[A block of data]
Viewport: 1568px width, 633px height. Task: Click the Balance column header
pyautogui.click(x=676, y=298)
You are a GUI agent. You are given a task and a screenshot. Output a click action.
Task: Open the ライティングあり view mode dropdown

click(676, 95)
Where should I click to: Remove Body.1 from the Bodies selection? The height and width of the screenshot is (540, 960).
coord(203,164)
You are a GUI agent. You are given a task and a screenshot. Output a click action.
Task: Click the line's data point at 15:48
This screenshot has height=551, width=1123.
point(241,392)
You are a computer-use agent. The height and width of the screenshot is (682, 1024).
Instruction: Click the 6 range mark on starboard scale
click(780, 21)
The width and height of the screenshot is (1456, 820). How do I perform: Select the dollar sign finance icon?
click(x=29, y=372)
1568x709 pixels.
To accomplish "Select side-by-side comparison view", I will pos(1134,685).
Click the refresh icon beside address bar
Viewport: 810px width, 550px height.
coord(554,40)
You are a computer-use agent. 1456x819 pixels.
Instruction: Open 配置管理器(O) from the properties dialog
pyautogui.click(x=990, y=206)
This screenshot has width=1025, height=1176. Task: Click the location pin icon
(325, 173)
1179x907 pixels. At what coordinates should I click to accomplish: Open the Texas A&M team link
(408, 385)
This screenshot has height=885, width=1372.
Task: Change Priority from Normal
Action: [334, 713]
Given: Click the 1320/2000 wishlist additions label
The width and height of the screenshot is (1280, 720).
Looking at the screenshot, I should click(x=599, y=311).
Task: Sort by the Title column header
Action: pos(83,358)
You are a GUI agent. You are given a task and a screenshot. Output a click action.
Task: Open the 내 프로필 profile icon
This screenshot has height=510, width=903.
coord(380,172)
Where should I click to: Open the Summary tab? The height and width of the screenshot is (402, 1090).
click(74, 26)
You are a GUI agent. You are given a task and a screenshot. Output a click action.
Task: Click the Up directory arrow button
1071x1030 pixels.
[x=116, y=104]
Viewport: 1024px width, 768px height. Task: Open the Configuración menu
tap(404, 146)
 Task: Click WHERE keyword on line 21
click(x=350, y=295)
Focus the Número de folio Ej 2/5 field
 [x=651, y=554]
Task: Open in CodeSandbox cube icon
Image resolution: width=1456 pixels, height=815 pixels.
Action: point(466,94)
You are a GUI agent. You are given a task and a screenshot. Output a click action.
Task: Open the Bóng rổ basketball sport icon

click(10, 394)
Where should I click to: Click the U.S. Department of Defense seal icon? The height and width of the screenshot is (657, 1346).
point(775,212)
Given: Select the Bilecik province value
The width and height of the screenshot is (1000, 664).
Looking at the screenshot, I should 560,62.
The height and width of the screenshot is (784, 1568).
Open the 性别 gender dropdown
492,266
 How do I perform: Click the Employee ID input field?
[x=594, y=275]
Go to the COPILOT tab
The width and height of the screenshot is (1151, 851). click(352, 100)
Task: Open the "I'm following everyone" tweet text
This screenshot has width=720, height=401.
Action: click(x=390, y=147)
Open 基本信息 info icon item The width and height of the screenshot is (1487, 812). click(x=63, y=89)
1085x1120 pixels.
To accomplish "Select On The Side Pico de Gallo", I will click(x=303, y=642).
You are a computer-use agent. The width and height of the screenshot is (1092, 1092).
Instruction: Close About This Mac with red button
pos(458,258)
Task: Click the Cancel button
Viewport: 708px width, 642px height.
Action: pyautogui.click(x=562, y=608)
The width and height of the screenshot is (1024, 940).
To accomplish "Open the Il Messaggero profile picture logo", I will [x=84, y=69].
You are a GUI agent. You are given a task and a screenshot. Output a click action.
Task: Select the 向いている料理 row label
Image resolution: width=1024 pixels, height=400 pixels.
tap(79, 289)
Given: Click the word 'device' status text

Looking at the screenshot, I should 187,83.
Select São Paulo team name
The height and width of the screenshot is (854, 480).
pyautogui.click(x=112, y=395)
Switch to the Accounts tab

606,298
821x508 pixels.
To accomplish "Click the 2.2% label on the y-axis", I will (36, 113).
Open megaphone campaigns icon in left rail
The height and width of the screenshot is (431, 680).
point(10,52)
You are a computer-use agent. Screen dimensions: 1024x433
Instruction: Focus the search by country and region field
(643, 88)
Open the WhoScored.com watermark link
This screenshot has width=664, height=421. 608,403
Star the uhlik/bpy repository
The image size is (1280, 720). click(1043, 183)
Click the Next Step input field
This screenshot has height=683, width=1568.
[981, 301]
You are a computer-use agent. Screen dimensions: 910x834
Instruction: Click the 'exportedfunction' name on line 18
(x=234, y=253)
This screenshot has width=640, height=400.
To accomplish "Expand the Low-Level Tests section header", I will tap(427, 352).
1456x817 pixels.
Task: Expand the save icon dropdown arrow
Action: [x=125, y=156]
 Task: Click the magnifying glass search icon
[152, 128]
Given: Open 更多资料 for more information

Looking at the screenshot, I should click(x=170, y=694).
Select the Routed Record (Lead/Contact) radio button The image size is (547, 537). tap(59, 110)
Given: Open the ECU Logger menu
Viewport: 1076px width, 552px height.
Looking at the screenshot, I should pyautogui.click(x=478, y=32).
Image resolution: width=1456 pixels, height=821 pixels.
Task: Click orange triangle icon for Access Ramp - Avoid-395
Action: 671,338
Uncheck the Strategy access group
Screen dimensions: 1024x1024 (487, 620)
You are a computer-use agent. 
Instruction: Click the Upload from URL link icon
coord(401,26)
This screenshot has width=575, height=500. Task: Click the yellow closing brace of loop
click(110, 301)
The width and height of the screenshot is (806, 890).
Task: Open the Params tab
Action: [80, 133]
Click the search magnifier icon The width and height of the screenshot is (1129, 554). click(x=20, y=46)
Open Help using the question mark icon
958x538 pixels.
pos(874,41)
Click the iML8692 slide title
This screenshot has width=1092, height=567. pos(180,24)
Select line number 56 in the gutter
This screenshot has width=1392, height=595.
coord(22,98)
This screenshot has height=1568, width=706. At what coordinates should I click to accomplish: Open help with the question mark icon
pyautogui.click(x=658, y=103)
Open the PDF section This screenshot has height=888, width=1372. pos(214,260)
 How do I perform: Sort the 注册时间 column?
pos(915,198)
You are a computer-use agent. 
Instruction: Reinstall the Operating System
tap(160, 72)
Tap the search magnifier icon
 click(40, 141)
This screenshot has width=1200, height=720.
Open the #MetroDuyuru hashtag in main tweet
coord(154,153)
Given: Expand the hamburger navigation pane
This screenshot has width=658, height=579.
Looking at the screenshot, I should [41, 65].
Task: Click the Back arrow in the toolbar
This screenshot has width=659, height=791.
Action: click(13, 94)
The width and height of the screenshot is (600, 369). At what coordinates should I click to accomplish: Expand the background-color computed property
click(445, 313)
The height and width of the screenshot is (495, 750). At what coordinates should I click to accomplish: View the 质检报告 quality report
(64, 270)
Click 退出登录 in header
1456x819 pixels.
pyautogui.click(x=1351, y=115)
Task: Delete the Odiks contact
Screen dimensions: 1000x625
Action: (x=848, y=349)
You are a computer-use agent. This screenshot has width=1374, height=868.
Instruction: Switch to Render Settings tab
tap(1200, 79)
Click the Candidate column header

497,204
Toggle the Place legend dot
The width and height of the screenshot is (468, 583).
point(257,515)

◆ Required work
Repeat all of the records above word for word, without changing anything.

◆ Worked answer
Viewport: 1568px width, 633px height. Task: Click the Balance column header
pyautogui.click(x=676, y=298)
You are a GUI agent. You are given a task and a screenshot. Output a click action.
Task: Open the ライティングあり view mode dropdown

click(676, 95)
Where should I click to: Remove Body.1 from the Bodies selection? The height and width of the screenshot is (540, 960).
coord(203,164)
You are a GUI agent. You are given a task and a screenshot. Output a click action.
Task: Click the line's data point at 15:48
This screenshot has height=551, width=1123.
point(241,392)
You are a computer-use agent. The height and width of the screenshot is (682, 1024).
Instruction: Click the 6 range mark on starboard scale
click(780, 21)
The width and height of the screenshot is (1456, 820). How do I perform: Select the dollar sign finance icon?
click(x=29, y=372)
1568x709 pixels.
To accomplish "Select side-by-side comparison view", I will pos(1134,685).
Click the refresh icon beside address bar
Viewport: 810px width, 550px height.
coord(554,40)
You are a computer-use agent. 1456x819 pixels.
Instruction: Open 配置管理器(O) from the properties dialog
pyautogui.click(x=990, y=206)
This screenshot has width=1025, height=1176. Task: Click the location pin icon
(325, 173)
1179x907 pixels. At what coordinates should I click to accomplish: Open the Texas A&M team link
(408, 385)
This screenshot has height=885, width=1372.
Task: Change Priority from Normal
Action: [334, 713]
Given: Click the 1320/2000 wishlist additions label
The width and height of the screenshot is (1280, 720).
Looking at the screenshot, I should click(x=599, y=311).
Task: Sort by the Title column header
Action: pos(83,358)
You are a GUI agent. You are given a task and a screenshot. Output a click action.
Task: Open the 내 프로필 profile icon
This screenshot has height=510, width=903.
coord(380,172)
Where should I click to: Open the Summary tab? The height and width of the screenshot is (402, 1090).
click(74, 26)
You are a GUI agent. You are given a task and a screenshot. Output a click action.
Task: Click the Up directory arrow button
1071x1030 pixels.
[x=116, y=104]
Viewport: 1024px width, 768px height. Task: Open the Configuración menu
tap(404, 146)
 Task: Click WHERE keyword on line 21
click(x=350, y=295)
Focus the Número de folio Ej 2/5 field
 [x=651, y=554]
Task: Open in CodeSandbox cube icon
Image resolution: width=1456 pixels, height=815 pixels.
Action: point(466,94)
You are a GUI agent. You are given a task and a screenshot. Output a click action.
Task: Open the Bóng rổ basketball sport icon

click(10, 394)
Where should I click to: Click the U.S. Department of Defense seal icon? The height and width of the screenshot is (657, 1346).
point(775,212)
Given: Select the Bilecik province value
The width and height of the screenshot is (1000, 664).
Looking at the screenshot, I should 560,62.
The height and width of the screenshot is (784, 1568).
Open the 性别 gender dropdown
492,266
 How do I perform: Click the Employee ID input field?
[x=594, y=275]
Go to the COPILOT tab
The width and height of the screenshot is (1151, 851). click(352, 100)
Task: Open the "I'm following everyone" tweet text
This screenshot has width=720, height=401.
Action: click(x=390, y=147)
Open 基本信息 info icon item The width and height of the screenshot is (1487, 812). click(x=63, y=89)
1085x1120 pixels.
To accomplish "Select On The Side Pico de Gallo", I will click(x=303, y=642).
You are a computer-use agent. The width and height of the screenshot is (1092, 1092).
Instruction: Close About This Mac with red button
pos(458,258)
Task: Click the Cancel button
Viewport: 708px width, 642px height.
Action: pyautogui.click(x=562, y=608)
The width and height of the screenshot is (1024, 940).
To accomplish "Open the Il Messaggero profile picture logo", I will [x=84, y=69].
You are a GUI agent. You are given a task and a screenshot. Output a click action.
Task: Select the 向いている料理 row label
Image resolution: width=1024 pixels, height=400 pixels.
tap(79, 289)
Given: Click the word 'device' status text

Looking at the screenshot, I should 187,83.
Select São Paulo team name
The height and width of the screenshot is (854, 480).
pyautogui.click(x=112, y=395)
Switch to the Accounts tab

606,298
821x508 pixels.
To accomplish "Click the 2.2% label on the y-axis", I will (36, 113).
Open megaphone campaigns icon in left rail
The height and width of the screenshot is (431, 680).
point(10,52)
You are a computer-use agent. Screen dimensions: 1024x433
Instruction: Focus the search by country and region field
(643, 88)
Open the WhoScored.com watermark link
This screenshot has width=664, height=421. 608,403
Star the uhlik/bpy repository
The image size is (1280, 720). click(1043, 183)
Click the Next Step input field
This screenshot has height=683, width=1568.
[981, 301]
You are a computer-use agent. Screen dimensions: 910x834
Instruction: Click the 'exportedfunction' name on line 18
(x=234, y=253)
This screenshot has width=640, height=400.
To accomplish "Expand the Low-Level Tests section header", I will tap(427, 352).
1456x817 pixels.
Task: Expand the save icon dropdown arrow
Action: [x=125, y=156]
 Task: Click the magnifying glass search icon
[152, 128]
Given: Open 更多资料 for more information

Looking at the screenshot, I should click(x=170, y=694).
Select the Routed Record (Lead/Contact) radio button The image size is (547, 537). tap(59, 110)
Given: Open the ECU Logger menu
Viewport: 1076px width, 552px height.
Looking at the screenshot, I should pyautogui.click(x=478, y=32).
Image resolution: width=1456 pixels, height=821 pixels.
Task: Click orange triangle icon for Access Ramp - Avoid-395
Action: 671,338
Uncheck the Strategy access group
Screen dimensions: 1024x1024 (487, 620)
You are a computer-use agent. 
Instruction: Click the Upload from URL link icon
coord(401,26)
This screenshot has width=575, height=500. Task: Click the yellow closing brace of loop
click(110, 301)
The width and height of the screenshot is (806, 890).
Task: Open the Params tab
Action: [80, 133]
Click the search magnifier icon The width and height of the screenshot is (1129, 554). click(x=20, y=46)
Open Help using the question mark icon
958x538 pixels.
pos(874,41)
Click the iML8692 slide title
This screenshot has width=1092, height=567. pos(180,24)
Select line number 56 in the gutter
This screenshot has width=1392, height=595.
coord(22,98)
This screenshot has height=1568, width=706. At what coordinates should I click to accomplish: Open help with the question mark icon
pyautogui.click(x=658, y=103)
Open the PDF section This screenshot has height=888, width=1372. pos(214,260)
 How do I perform: Sort the 注册时间 column?
pos(915,198)
You are a computer-use agent. 
Instruction: Reinstall the Operating System
tap(160, 72)
Tap the search magnifier icon
 click(40, 141)
This screenshot has width=1200, height=720.
Open the #MetroDuyuru hashtag in main tweet
coord(154,153)
Given: Expand the hamburger navigation pane
This screenshot has width=658, height=579.
Looking at the screenshot, I should [41, 65].
Task: Click the Back arrow in the toolbar
This screenshot has width=659, height=791.
Action: click(13, 94)
The width and height of the screenshot is (600, 369). At what coordinates should I click to accomplish: Expand the background-color computed property
click(445, 313)
The height and width of the screenshot is (495, 750). At what coordinates should I click to accomplish: View the 质检报告 quality report
(64, 270)
Click 退出登录 in header
1456x819 pixels.
pyautogui.click(x=1351, y=115)
Task: Delete the Odiks contact
Screen dimensions: 1000x625
Action: (x=848, y=349)
You are a computer-use agent. This screenshot has width=1374, height=868.
Instruction: Switch to Render Settings tab
tap(1200, 79)
Click the Candidate column header

497,204
Toggle the Place legend dot
The width and height of the screenshot is (468, 583).
point(257,515)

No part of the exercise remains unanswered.